Netflix, per quanto riguarda la musica, ha sempre avuto un occhio di riguardo nei confronti del mondo dell’hip-hop: nel suo catalogo infatti sono presenti tantissimi titoli rivolti ai fan, tra film, serie TV e documentari. Il rap è uno dei generi più ascoltati nel mondo (lo scorso anno Nielsen ha pubblicato alcuni dati che certificano lo storico sorpasso sul rock in America), è normale quindi che un colosso come il servizio streaming di Los Gatos, interessato a catturare il maggior numero possibile di telespettatori, sia molto attento ai gusti del proprio pubblico. In questo filone si inserisce Rapture, la nuova docu-series di 8 episodi che analizza il fenomeno rap da un punto di vista alternativo (lo show verrà rilasciato il 30 marzo).
NOVE PERSONALITÀ DEL RAP RACCONTANO IL LORO LATO PIÙ INTIMO
La serie, promossa dal brand di urban culture Mass Appeal, è un viaggio che esplora la vita (pubblica e privata) di alcune delle personalità più importanti della scena hip-hop statunitense: dalle giovani leve Logic e G-Eazy ai veterani T.I. e 2 Chainz fino al leggendario Nas (l’artefice di uno dei dischi fondamentali nella storia del rap, Illmatic). Gli artisti (tra cui anche una donna, Rapsody) si confessano davanti alla telecamera parlando di tematiche centrali per le loro esistenze (come ad esempio la difficile infanzia, la famiglia e la lotta per i diritti civili).
UNA DOCU-SERIES CHE METTE IN SCENA L’ASPETTO UMANO DELL’HIP-HOP
In un documentario sul rap di solito ci si aspetta una rappresentazione a 360 gradi della storia e della carriera di un rapper, con tantissimo hip-hop in sottofondo ad accompagnare il racconto e le interviste dei protagonisti. Ebbene, in Rapture la musica è messa in secondo piano: ovviamente ha un ruolo importante all’interno dello show ma l’attenzione è maggiormente concentrata sui vizi e sulle virtù di questi performer molto differenti tra loro.
Rapture non sempre riesce a mantenere un livello qualitativo alto, soprattutto quando si spinge sul terreno scivoloso della retorica (un esempio è l’episodio con T.I., il rapper di Atlanta paladino del movimento black più per opportunità di rilancio artistica che per effettiva convinzione); tuttavia lo show brilla quando mette in evidenza le differenze (generazionali ed artistiche) dei musicisti coinvolti: il parallelismo più stimolante è quello tra Nas e Logic.

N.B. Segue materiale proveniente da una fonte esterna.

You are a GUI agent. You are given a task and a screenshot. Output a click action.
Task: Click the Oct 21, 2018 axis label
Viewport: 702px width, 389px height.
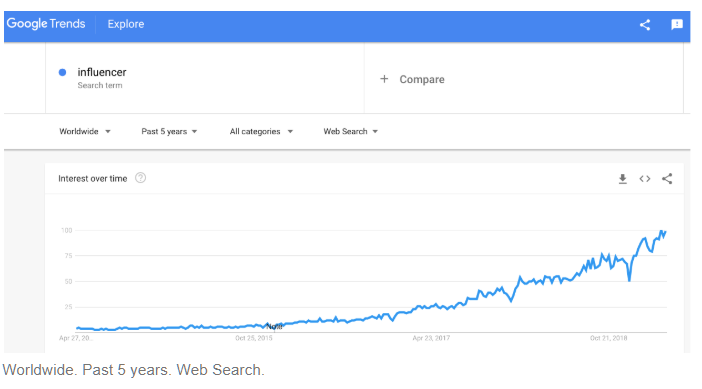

Da una parte abbiamo uno degli MC più importanti di sempre, fonte di ispirazione per milioni di giovani e protagonista della faida più famosa del rap (quella con il newyorkese Jay-Z); dall’alto del suo status, Nas sottolinea come nell’hip-hop il concetto del politically correct non possa essere concepibile e che la musica, a dispetto dell’ego personale, sia l’unica cosa davvero importante all’interno del rap game. Invece Logic, classe 1990, è uno dei volti emergenti più rappresentativi del panorama odierno (un fenomeno da quasi 9 milioni di follower tra Facebook, Instagram e Twitter): la sua storia personale ha alcuni punti in comune con quella di un mostro sacro, Eminem, ma il loro percorso è completamente diverso. Come il rapper di Detroit, anche Logic è cresciuto in una famiglia disfunzionale e con grande fatica si è fatto largo in un mondo dominato da artisti di colore; se però Eminem, soprattutto agli inizi, era l’incarnazione del white trash americano – il bad guy rabbioso e impertinente capace di sconvolgere il mondo intero – il giovane rapper del Maryland, con la sua faccia pulita da bravo ragazzo, vuole essere un esempio di vita positivo per i suoi fan. Proprio come G-Eazy (altro protagonista di questo documentario), Logic rappresenta quella generazione social che tra selfie e storie di Instagram ha lasciato da parte quella provocazione, artistica e non (escludendo ovviamente Kendrick Lamar e pochissimi altri), che da sempre contraddistingue il rap dagli altri generi musicali.
Rapture, per gli appassionati di hip-hop, è semplicemente imperdibile ma anche il pubblico più mainstream non potrà non apprezzare una serie che smonta i cliché di un movimento culturale fin troppo denigrato e sottovalutato nel corso degli anni.